◆ DESCRIPTION OF THE TASK ◆
What lines in the entries below contain the word "computer"? Copy all of them.

Start of PROVIDED DATA

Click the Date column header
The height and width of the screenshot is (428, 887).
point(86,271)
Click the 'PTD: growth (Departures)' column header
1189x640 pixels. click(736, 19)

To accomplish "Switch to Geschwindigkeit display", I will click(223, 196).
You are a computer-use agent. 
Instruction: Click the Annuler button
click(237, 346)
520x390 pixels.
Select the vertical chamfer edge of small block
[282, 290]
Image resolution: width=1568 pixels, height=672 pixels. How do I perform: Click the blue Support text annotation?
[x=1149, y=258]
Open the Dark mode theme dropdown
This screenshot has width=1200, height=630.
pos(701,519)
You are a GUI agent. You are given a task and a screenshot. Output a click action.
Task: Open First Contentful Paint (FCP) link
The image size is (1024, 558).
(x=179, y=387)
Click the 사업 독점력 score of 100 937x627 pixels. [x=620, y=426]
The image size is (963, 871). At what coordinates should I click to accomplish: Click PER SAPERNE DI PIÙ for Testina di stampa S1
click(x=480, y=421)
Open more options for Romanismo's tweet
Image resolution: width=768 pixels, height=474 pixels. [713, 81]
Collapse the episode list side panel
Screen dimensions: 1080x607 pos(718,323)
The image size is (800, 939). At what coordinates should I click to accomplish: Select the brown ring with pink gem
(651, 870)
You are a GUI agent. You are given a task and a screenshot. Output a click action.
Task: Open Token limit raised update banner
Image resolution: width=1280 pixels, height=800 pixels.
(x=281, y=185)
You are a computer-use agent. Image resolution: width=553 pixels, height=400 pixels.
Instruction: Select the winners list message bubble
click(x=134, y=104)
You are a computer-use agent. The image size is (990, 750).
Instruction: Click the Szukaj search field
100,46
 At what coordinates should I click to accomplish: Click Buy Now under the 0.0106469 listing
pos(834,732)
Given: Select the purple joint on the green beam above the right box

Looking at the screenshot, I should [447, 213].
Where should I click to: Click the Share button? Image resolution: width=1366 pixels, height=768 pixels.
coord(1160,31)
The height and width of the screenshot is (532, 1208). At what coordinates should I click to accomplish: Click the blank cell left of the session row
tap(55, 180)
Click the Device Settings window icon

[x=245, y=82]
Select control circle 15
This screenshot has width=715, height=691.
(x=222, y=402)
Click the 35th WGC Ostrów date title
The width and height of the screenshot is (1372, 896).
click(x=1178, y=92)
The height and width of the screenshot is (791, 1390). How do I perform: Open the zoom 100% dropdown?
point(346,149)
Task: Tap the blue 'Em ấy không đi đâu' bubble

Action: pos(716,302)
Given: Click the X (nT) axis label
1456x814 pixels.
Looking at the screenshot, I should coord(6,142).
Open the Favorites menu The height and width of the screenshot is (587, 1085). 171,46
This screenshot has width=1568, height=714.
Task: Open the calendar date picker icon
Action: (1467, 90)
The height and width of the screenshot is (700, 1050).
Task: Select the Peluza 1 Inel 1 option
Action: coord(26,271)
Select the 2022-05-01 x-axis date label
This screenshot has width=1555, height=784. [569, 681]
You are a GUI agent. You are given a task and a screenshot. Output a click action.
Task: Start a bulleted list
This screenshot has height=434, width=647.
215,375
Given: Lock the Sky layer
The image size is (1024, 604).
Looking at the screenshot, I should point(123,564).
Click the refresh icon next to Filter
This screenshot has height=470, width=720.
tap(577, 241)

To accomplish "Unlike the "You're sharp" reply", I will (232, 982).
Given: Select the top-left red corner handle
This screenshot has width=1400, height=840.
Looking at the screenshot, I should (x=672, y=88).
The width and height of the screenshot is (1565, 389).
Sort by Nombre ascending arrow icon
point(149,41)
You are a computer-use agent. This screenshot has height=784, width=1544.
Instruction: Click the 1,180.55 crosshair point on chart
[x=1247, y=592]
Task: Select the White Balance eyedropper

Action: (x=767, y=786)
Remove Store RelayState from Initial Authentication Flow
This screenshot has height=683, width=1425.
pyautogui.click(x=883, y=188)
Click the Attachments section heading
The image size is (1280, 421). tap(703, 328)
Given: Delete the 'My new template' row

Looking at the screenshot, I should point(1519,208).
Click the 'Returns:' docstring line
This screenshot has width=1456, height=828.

End of PROVIDED DATA

◆ ANSWER BOX ◆
You are a computer-use agent. 
You are a computer-use agent. Image resolution: width=553 pixels, height=400 pixels.
You are a computer-use agent. The image size is (990, 750).
You are a computer-use agent. This screenshot has height=784, width=1544.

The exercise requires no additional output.